The output for each of the N speech signals processed is in the format:

[wavfile] [channel] [sample_rate] [duration] [active_level] [speech_activity] [level_normalization] [segment_step_size] [WAWEnet_mode] [model_prediction]

where:

  • wavfile is the filename that has been processed
  • channel is the channel of wavfile that has been processed
  • sample_rate native sample rate of the wavfile
  • duration duration of wavfile in seconds
  • active_level active speech level of the last processed segment of wavfile in dB below overload
  • speech_activity is the speech activity factor of the last processed segment of wavfile
  • level_normalization reflects whether wavfile was normalized during processing
  • segment_step_size reflects the segment step (stride) used to process wavfile
  • WAWEnet_mode is the mode wavfile has been processed with
  • model_prediction output value (or values, if >1 segment was analyzed) produced by WAWEnet for wavfile

1 Andrew A. Catellier & Stephen D. Voran, "WAWEnets: A No-Reference Convolutional Waveform-Based Approach to Estimating Narrowband and Wideband Speech Quality," ICASSP 2020 - 2020 IEEE International Conference on Acoustics, Speech and Signal Processing (ICASSP), Barcelona, Spain, 2020, pp. 331-335.

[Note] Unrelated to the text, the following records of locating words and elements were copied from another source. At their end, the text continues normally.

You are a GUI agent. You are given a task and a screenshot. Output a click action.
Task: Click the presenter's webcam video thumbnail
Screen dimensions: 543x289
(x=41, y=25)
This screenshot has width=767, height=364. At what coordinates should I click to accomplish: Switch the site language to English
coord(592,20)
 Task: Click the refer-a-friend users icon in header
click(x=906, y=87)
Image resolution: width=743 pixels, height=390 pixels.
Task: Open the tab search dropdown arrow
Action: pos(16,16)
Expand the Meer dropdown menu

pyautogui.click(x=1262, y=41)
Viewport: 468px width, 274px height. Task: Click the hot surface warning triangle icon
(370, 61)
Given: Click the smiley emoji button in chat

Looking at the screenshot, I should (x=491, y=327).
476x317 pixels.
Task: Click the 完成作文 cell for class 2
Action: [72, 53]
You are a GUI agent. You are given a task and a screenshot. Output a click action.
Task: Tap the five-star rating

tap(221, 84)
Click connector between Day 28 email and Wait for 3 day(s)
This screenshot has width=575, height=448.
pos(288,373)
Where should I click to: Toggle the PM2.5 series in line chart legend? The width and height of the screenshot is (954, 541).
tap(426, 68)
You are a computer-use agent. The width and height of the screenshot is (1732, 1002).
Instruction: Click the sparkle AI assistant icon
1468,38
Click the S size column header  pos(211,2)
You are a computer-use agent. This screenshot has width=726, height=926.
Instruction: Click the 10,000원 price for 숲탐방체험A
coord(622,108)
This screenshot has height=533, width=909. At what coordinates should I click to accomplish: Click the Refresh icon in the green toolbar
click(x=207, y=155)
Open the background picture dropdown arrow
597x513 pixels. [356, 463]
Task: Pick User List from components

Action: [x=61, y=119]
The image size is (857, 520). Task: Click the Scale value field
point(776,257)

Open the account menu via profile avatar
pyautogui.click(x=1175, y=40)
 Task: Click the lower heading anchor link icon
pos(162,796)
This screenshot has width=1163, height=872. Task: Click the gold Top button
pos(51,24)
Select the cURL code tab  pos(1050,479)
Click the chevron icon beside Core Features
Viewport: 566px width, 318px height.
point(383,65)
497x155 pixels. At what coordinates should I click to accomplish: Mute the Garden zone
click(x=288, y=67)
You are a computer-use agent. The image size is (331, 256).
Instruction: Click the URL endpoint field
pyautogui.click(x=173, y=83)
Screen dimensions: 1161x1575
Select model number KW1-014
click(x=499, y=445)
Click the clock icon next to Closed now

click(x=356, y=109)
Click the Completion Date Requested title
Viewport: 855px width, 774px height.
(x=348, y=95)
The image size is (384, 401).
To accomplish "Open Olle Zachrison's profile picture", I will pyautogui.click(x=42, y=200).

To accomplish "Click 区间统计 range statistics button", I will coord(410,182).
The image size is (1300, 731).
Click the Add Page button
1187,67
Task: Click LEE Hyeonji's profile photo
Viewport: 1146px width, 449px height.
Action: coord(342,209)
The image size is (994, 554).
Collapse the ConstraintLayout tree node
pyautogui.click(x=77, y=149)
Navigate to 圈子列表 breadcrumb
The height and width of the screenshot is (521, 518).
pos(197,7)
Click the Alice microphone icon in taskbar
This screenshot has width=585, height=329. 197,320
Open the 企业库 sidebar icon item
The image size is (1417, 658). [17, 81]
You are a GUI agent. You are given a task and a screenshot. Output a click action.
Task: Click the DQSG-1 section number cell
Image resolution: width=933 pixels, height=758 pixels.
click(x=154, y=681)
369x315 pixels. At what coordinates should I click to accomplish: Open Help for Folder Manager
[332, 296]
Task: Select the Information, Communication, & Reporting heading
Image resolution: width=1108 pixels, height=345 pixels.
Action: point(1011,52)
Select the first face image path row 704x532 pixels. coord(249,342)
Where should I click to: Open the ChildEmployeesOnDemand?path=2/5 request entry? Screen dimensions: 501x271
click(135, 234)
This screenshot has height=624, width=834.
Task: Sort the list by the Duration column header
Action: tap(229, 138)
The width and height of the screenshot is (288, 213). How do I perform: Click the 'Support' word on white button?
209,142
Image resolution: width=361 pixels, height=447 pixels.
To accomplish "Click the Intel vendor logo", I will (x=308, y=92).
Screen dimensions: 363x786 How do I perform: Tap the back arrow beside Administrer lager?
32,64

2 ITU-T Recommendation P.862, "Perceptual evaluation of speech quality (PESQ)," Geneva, 2001.

3 ITU-T Recommendation P.863, "Perceptual objective listening quality analysis," Geneva, 2018.

4 R. Huber and B. Kollmeier, "PEMO-Q — A new method for objective audio quality assessment using a model of auditory perception," IEEE Trans. ASLP, vol. 14, no. 6, pp. 1902-1911, Nov. 2006.

5 C. H. Taal, R. C. Hendriks, R. Heusdens, and J. Jensen, "An algorithm for intelligibility prediction of time-frequency weighted noisy speech," IEEE Trans. ASLP, vol. 19, no. 7, pp. 2125-2136, Sep. 2011.